:: Data for processing ::
********************

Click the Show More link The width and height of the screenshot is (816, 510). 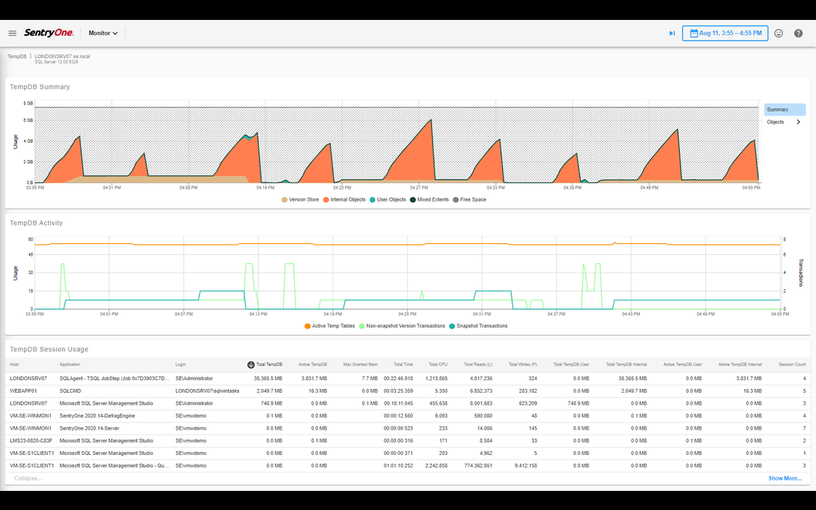tap(784, 478)
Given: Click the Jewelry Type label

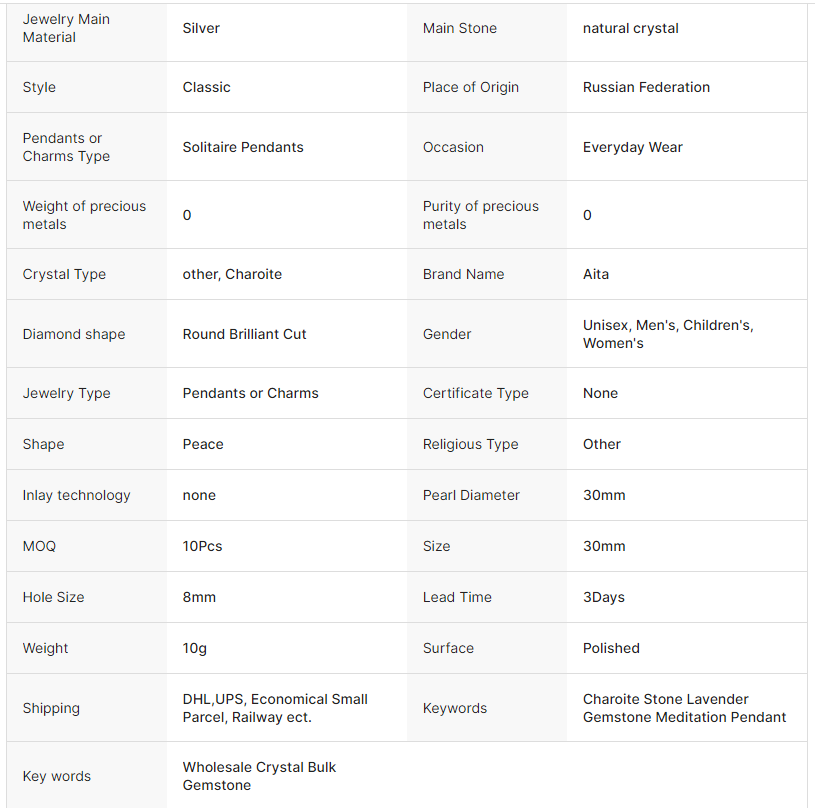Looking at the screenshot, I should [67, 393].
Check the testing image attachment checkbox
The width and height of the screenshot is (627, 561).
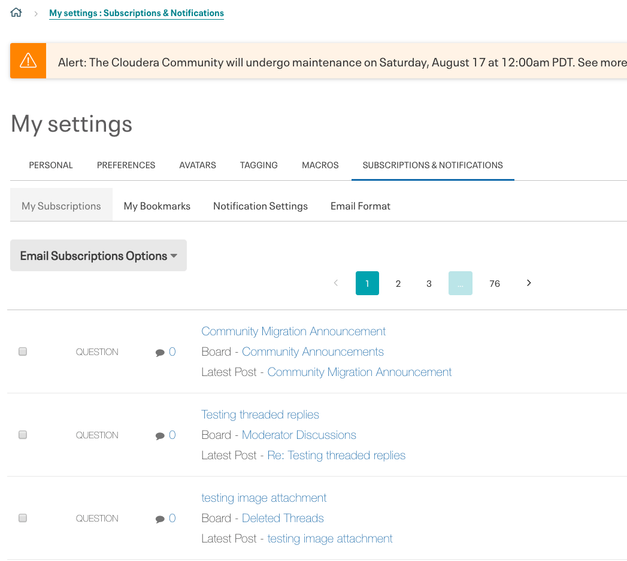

********************

:: Exercise prompt ::
Leave every picture out and retype exactly the lines of the records above from the one holding "Given: Click the Jewelry Type label" through the last, both ends included and nothing besides.

:: The completed task ::
Given: Click the Jewelry Type label

Looking at the screenshot, I should [67, 393].
Check the testing image attachment checkbox
The width and height of the screenshot is (627, 561).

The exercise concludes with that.